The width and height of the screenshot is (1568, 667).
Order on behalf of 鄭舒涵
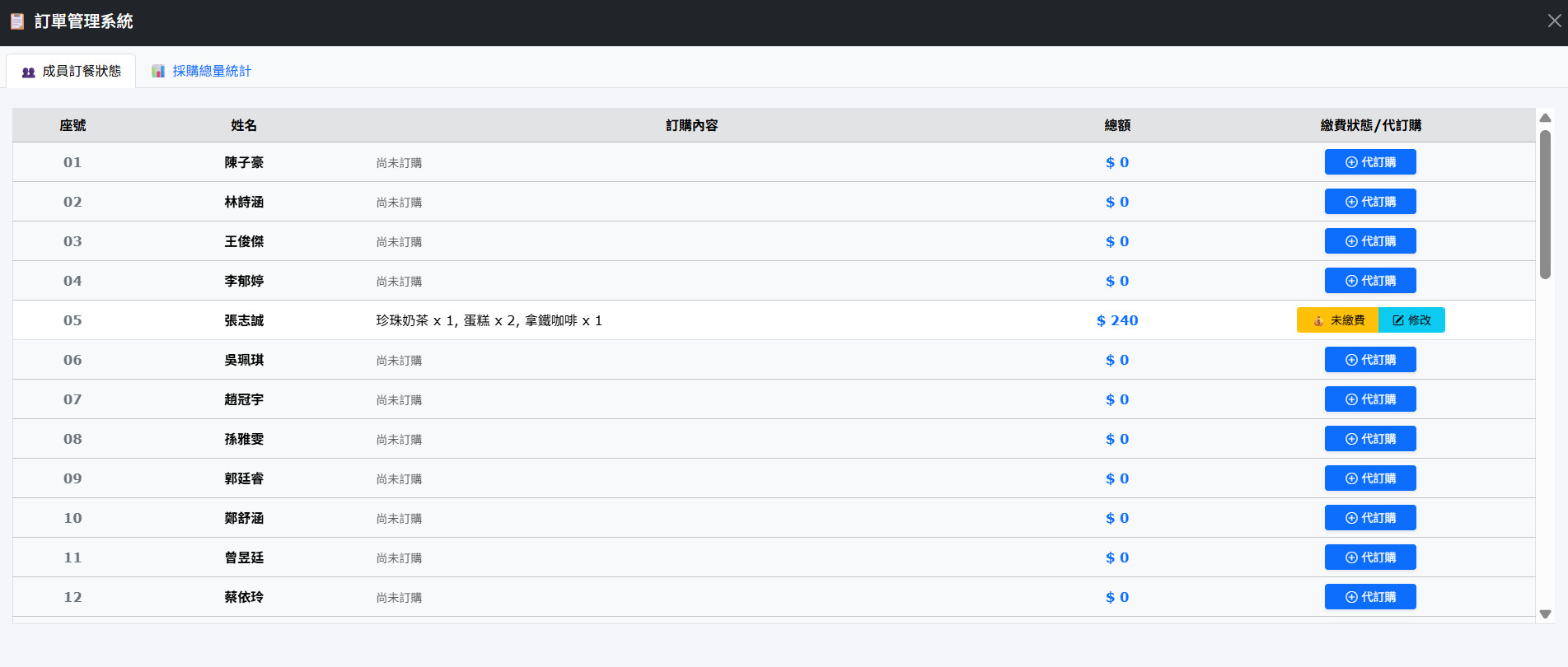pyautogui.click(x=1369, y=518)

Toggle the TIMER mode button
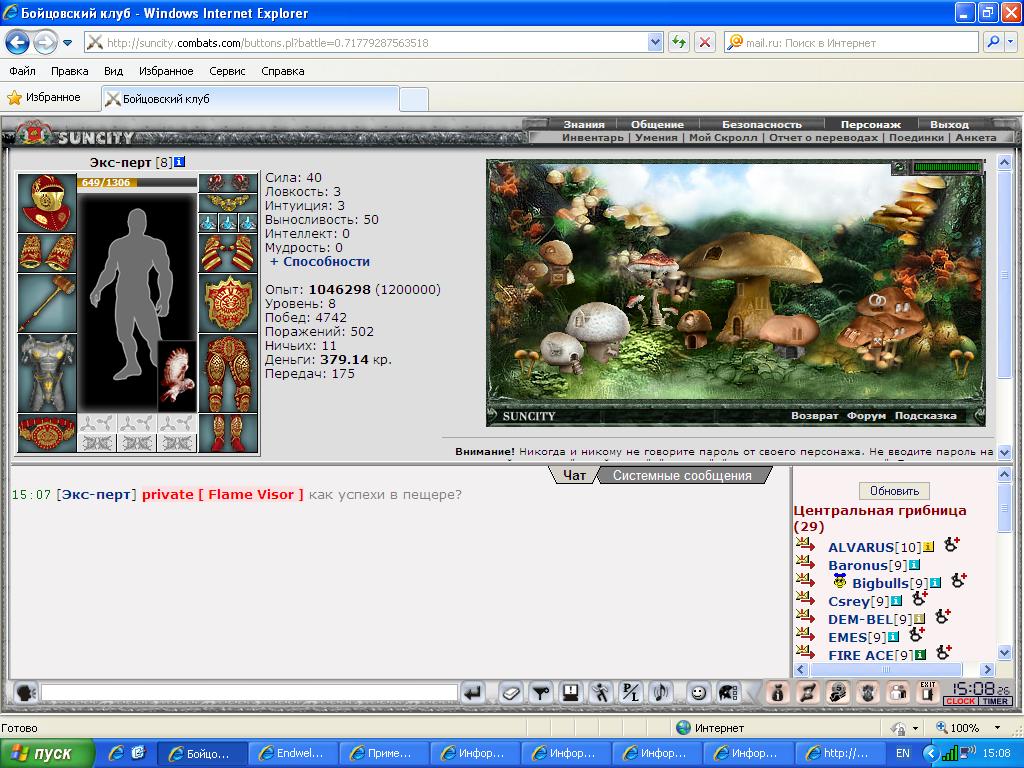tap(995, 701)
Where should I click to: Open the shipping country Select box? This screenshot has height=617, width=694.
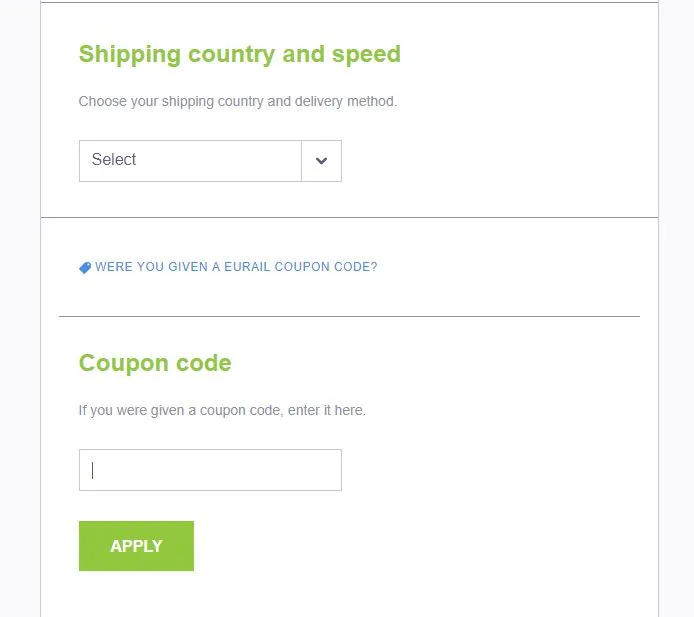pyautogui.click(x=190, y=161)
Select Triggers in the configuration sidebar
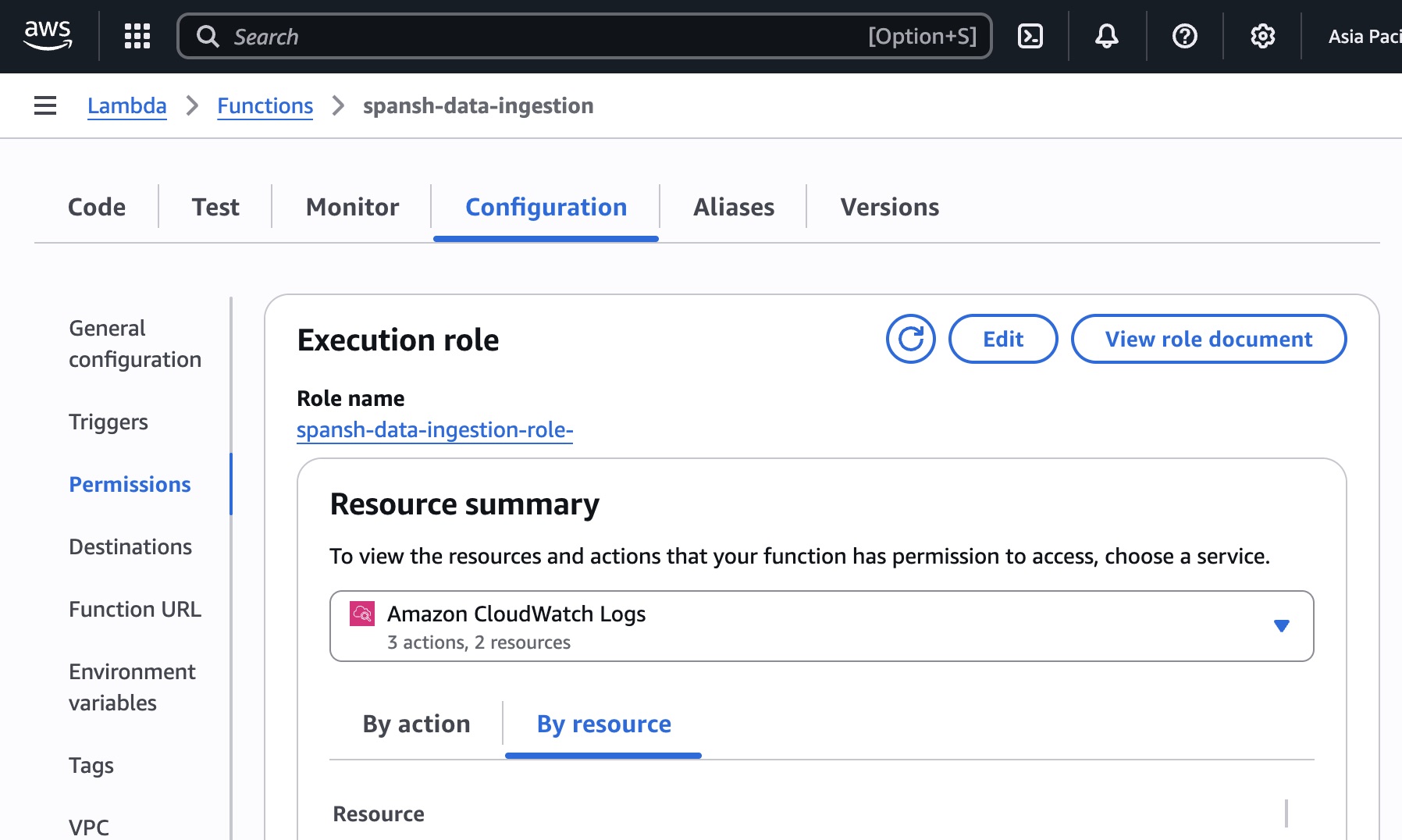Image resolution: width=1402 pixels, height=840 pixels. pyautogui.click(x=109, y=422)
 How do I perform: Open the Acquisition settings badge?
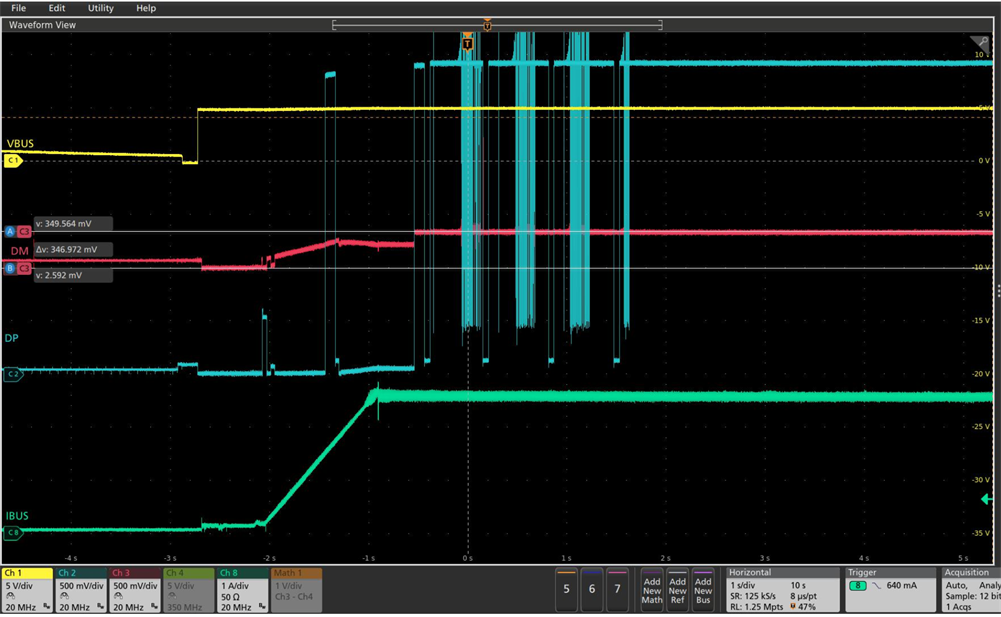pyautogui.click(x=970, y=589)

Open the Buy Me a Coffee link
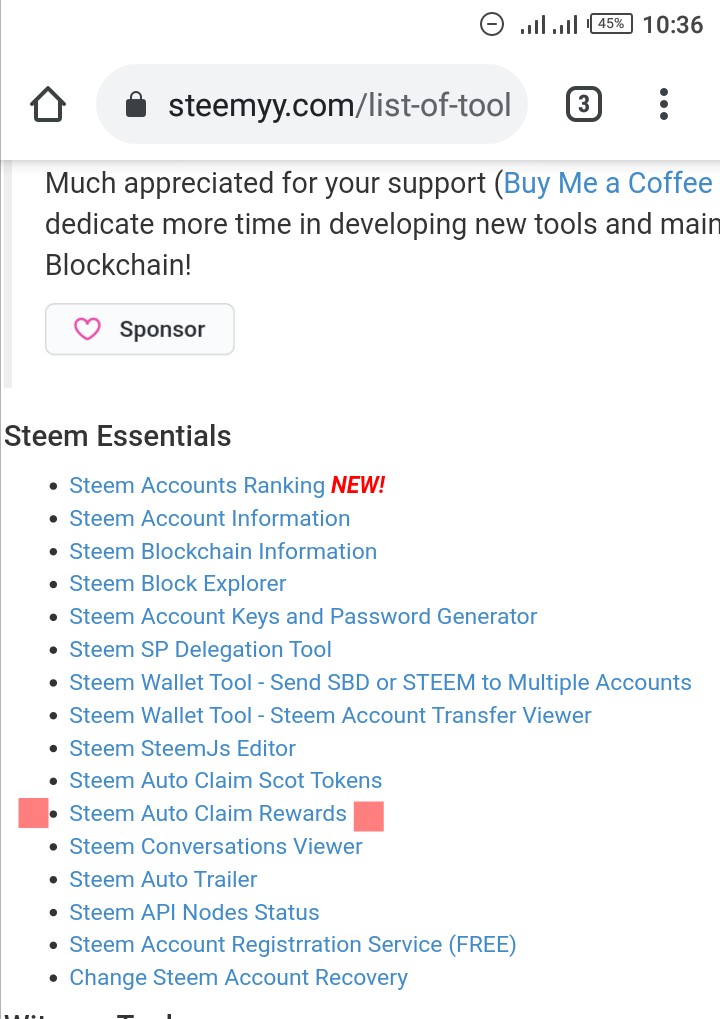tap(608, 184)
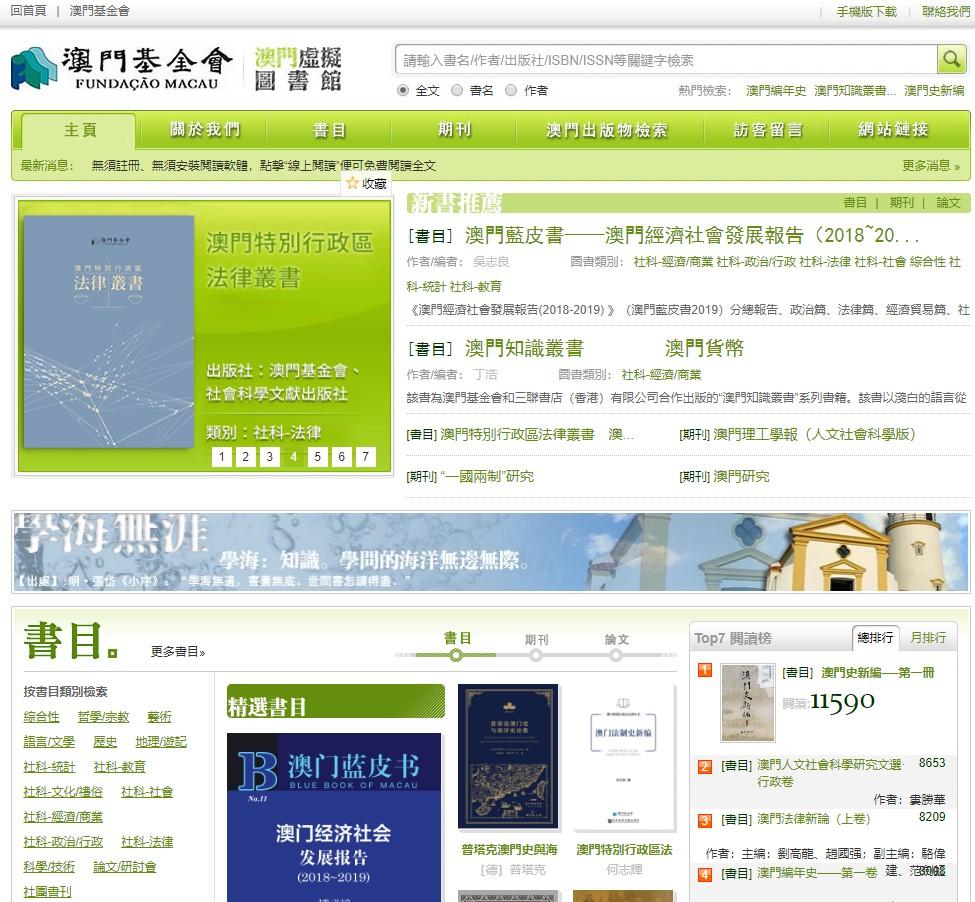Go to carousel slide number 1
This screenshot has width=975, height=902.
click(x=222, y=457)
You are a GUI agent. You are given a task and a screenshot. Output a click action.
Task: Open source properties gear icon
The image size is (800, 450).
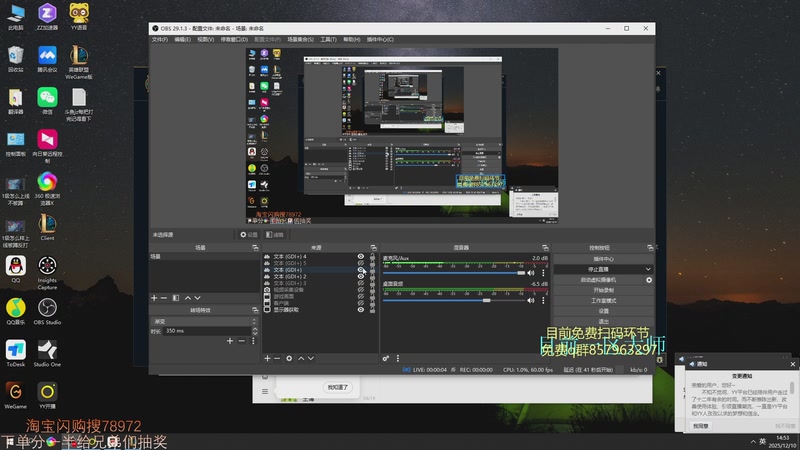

--- Task instructions ---
Return exactly the lines from the line with "How do I perform: Open" through the last line of the data above, both included; pictures do not go in the answer.

--- Exercise response ---
 How do I perform: Open the Acquisition settings badge?
pyautogui.click(x=970, y=589)

Open the Buy Me a Coffee link
tap(608, 184)
Go to carousel slide number 1
This screenshot has width=975, height=902.
click(x=222, y=457)
You are a GUI agent. You are given a task and a screenshot. Output a click action.
Task: Open source properties gear icon
The image size is (800, 450).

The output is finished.